European Light Microscopy Initiative
European Light Microscopy Initiative (ELMI), established in 2001, is a communication network between European researchers working in the field of light microscopy and manufacturers of such equipment. ELMI provides an up-to-date list of organized meetings and conferences, courses and workshops, and jobs within the field of light microscopy (imaging/microscopy specialists, core facility managers, image analysts, post-doc positions, etc.).
Light Microscopy Resources
Light (fluorescence) microscopy resources detailing fundamental concepts in microscopy, structure and function of components of modern microscopes, modern microscopy systems such as laser scanning and spinning disk confocal systems, and plethora of advanced microscopy methods such as multi-photon microscopy, super-resolution imaging, deconvolution, and spectral unmixing.
Electron Microscopy Resources
Electron microscopy resources detailing fundamental electron microscopy methods including transmission electron microscopy (TEM) and scanning electron microscopy (SEM), various methods of sample preparation, and applications in the field of bioscience and biomedicine.
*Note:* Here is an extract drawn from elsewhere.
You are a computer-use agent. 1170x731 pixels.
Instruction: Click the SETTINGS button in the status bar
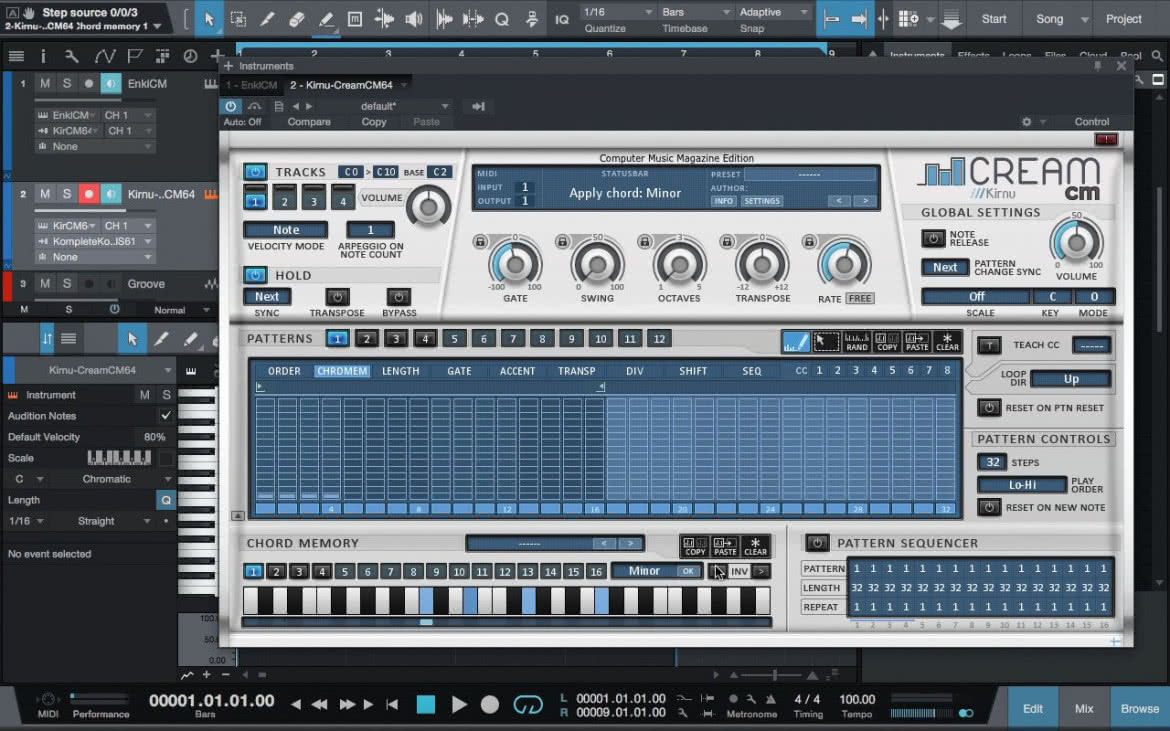click(x=762, y=201)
Spectraviewers where excitation and emission maxima and spectra of a single fluorescent molecule (fluorescent protein/dye) or a combination of two or more fluorescent molecules can be viewed. Spectraviewers are essential to determine excitation and emission parameters of a fluorescent molecule, establish the level of bleed-through in experiments with two or more fluorescent labels, and optimize imaging experiments using virtual laser lines or lamp sources and excitation and emission filter sets.
Fluorescent Protein Properties
Interactive resources displaying various properties (excitation and emission wavelengths, extinction coefficient, quantum yield, brightness, stability, maturation, etc.) of fluorescent proteins including photoactivatable, photoconvertible, and photoswitchable fluorescent proteins.
Cell Staining Tool
Cell staining tool that allows in-depth planning of imaging experiments in live and fixed cells. Large number of structures including but not limited to nucleus, mitochondria, and cytoskeleton can be stained with fluorescent labels (fluorescent proteins and dyes) of different colors allowing live and fixed cell experiments using one, two, or more fluorescent labels within one cell.